Chamber Music Society of Lincoln Center at Alice Tully Hall – Reicha, Beethoven, Ligeti, Françaix & Poulenc

Reicha 
Wind Quintet in E-minor, Op.88/1 
Beethoven 
Piano and Wind Quintet, Op.16
Ligeti 
Six Bagatelles
Françaix
L’heure du berger
Poulenc 
Sextet

Tara Helen O’Connor (flute), Hugo Souza (oboe), Sebastian Manz (clarinet), Marc Goldberg (bassoon), & David Byrd-Marrow (horn) with Juho Pohjonen (piano)


3 of 5 stars

Reviewed by: Susan Stempleski

Reviewed: 13 July, 2022
Venue: Alice Tully Hall, Lincoln Center, New York City

Summer breezes swept through Alice Tully Hall as five Chamber Music Society wind-players and Juho Pohjonen delivered masterly performances. 

Things got off to a festive start with a perfectly paced rendition of the first of Anton Reicha’s twenty-four Wind Quintets. Playing with splendid intonation and balance, the musicians unveiled the score’s kaleidoscope of colors in the largely folk-inspired score with unobtrusive clarity. The highlight was the charming set of variations in the second movement, where they gracefully navigated each of their solo moments.

Things became more serious with Beethoven. Pohjonen took a spirited lead throughout but was especially striking in the cadenza-like flourishes of the introduction, marked Grave.  David Byrd-Marrow’s delivery of the hazardous horn arpeggio in the ensuing Allegro proper was nothing less than thrilling. All the wind-players distinguished themselves in the intriguing interplay of the Andante, and the Finale was appropriately sprightly.

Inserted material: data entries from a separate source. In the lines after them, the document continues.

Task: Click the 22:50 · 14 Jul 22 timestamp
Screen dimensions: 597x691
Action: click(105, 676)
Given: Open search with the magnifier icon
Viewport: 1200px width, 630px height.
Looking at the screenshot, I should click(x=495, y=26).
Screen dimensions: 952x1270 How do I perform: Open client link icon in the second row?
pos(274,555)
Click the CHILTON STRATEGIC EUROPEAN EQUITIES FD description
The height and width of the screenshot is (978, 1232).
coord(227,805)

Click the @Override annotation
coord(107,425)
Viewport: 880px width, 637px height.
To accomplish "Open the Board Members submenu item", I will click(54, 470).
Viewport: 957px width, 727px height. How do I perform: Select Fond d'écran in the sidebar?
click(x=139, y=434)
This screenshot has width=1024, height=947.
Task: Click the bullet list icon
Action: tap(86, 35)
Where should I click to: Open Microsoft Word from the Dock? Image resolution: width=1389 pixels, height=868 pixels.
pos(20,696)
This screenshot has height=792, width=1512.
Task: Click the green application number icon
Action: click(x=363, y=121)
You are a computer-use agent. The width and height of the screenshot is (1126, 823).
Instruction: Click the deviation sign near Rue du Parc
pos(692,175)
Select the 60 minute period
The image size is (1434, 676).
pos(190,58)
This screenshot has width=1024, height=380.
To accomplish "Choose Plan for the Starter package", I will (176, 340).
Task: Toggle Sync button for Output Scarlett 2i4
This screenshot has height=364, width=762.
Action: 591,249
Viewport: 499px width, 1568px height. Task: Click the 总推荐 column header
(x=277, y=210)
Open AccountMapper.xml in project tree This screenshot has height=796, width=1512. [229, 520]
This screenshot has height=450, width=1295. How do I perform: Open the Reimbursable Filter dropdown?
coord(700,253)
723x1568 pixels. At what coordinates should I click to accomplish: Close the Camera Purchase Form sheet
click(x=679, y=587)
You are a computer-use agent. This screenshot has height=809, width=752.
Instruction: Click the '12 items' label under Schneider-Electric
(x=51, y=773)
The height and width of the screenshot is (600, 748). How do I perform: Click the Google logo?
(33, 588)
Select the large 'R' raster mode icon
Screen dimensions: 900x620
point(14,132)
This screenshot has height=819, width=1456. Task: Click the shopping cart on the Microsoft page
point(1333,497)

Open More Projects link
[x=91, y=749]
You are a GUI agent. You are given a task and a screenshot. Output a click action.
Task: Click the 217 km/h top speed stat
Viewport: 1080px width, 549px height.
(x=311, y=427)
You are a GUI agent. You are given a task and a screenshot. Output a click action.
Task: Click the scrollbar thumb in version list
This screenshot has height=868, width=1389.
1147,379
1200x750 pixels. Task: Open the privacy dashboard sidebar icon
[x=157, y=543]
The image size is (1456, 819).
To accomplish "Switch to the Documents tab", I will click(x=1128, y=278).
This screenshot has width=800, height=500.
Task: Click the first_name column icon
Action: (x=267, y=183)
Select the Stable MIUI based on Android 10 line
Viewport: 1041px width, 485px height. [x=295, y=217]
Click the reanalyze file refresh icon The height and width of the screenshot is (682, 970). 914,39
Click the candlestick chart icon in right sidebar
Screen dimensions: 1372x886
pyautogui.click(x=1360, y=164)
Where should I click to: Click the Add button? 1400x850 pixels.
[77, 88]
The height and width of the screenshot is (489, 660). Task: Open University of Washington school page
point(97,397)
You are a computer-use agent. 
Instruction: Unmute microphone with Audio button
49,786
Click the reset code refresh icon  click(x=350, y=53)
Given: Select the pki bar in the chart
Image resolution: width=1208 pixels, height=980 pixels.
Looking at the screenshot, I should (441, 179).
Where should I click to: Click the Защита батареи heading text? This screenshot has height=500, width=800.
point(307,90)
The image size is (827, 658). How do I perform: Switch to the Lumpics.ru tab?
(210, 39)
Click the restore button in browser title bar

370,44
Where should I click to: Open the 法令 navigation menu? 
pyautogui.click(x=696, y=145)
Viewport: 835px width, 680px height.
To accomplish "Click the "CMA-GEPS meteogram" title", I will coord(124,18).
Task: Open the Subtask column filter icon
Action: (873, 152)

Post-intermission brought us into the twentieth-century and the highpoint of the evening: a highly animated reading of György Ligeti’s Six Bagatelles. Brief, unpretentious and pungent, each one expresses a distinct mood. Most are playful, but two – one dedicated to and reminiscent of Bartók – begin and end slowly. As performed by these virtuosos, who easily managed all the meter changes and accentuated the humor of the music, all were intense and memorable, but especially the third, Allegro grazioso, marked by especially witty and nimble contributions from Tara Helen O’Connor and Hugo Souza. 

Next came another brief and whimsical piece, Jean Françaix’s L’heure du berger. The three movements provide a description of characters seen dining in a Parisian café. The most unforgettable in this fresh and fun-filled performance was the languid second, ‘Pin-up Girls’, made vivid by Sebastian Manz’s deft and sensual clarinet solo and Byrd-Marrow’s fine work on the horn.

A bravura performance of Poulenc’s jazzy Sextet, bursting with zest and character concluded the program. Though mostly light-hearted in tone, the score is fiendishly difficult, but the musicians were more than up to the mark, delivering a memorable account that conveyed the music’s melancholy as well as its wit.